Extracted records
Segment Open

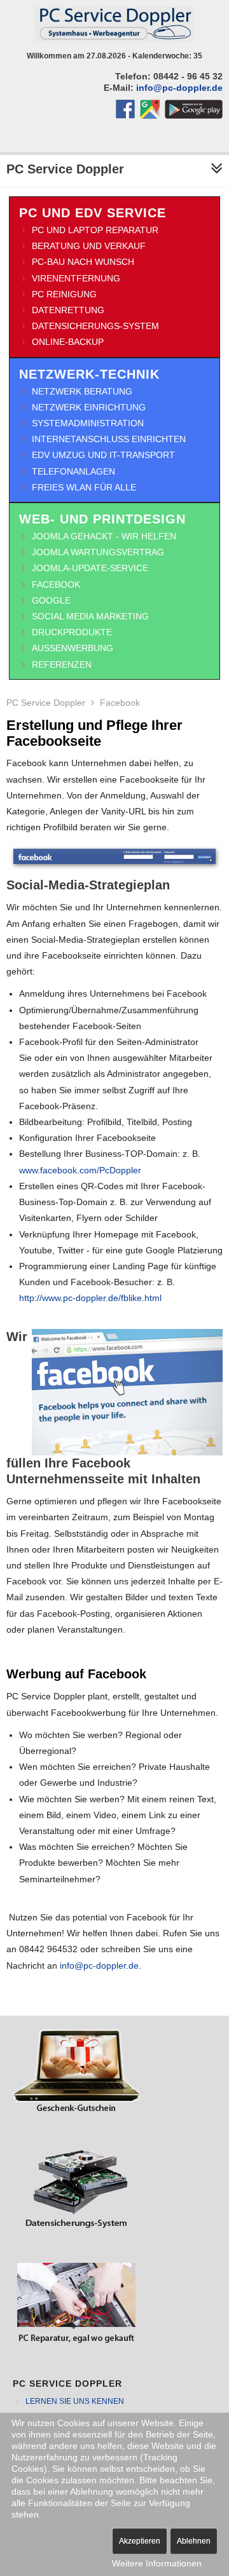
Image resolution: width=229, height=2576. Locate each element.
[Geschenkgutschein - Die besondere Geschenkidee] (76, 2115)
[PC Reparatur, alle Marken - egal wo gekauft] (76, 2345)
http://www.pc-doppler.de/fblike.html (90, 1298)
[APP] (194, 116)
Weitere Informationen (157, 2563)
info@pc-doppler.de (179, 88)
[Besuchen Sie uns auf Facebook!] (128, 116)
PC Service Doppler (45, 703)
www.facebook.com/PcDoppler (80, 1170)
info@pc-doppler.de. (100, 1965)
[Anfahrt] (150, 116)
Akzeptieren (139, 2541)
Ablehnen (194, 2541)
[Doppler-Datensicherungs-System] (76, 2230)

Segment Closed

## To do
Transcribe all of the data above verbatim but omit every picture.

## Answer to this exercise
Image resolution: width=229, height=2576. Locate each element.
[Geschenkgutschein - Die besondere Geschenkidee] (76, 2115)
[PC Reparatur, alle Marken - egal wo gekauft] (76, 2345)
http://www.pc-doppler.de/fblike.html (90, 1298)
[APP] (194, 116)
Weitere Informationen (157, 2563)
info@pc-doppler.de (179, 88)
[Besuchen Sie uns auf Facebook!] (128, 116)
PC Service Doppler (45, 703)
www.facebook.com/PcDoppler (80, 1170)
info@pc-doppler.de. (100, 1965)
[Anfahrt] (150, 116)
Akzeptieren (139, 2541)
Ablehnen (194, 2541)
[Doppler-Datensicherungs-System] (76, 2230)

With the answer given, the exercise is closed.